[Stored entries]
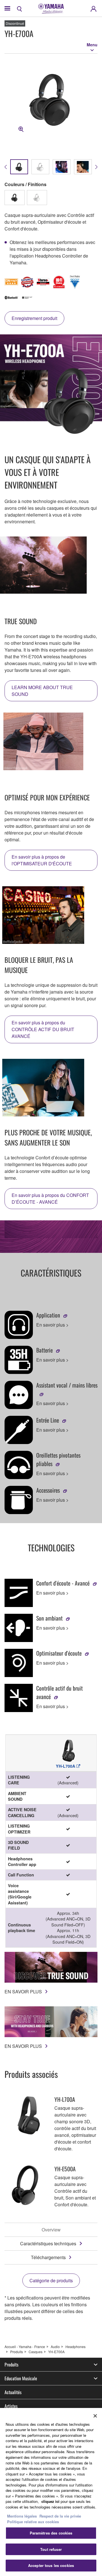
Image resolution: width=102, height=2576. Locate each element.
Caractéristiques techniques (48, 2243)
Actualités (13, 2392)
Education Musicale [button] (21, 2378)
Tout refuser (51, 2549)
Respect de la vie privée (60, 2516)
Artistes (11, 2406)
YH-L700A (66, 1766)
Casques (35, 2351)
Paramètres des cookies (51, 2533)
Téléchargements (48, 2257)
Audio (55, 2346)
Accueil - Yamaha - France (25, 2346)
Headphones (75, 2346)
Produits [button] (11, 2364)
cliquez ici (50, 2501)
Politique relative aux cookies (33, 2521)
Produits (16, 2351)
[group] (19, 166)
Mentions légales (22, 2516)
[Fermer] (95, 2416)
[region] (51, 2492)
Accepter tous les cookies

Task item: In the records above, how many lines contain the string "button"? Only that number should be written.

Answer section: 2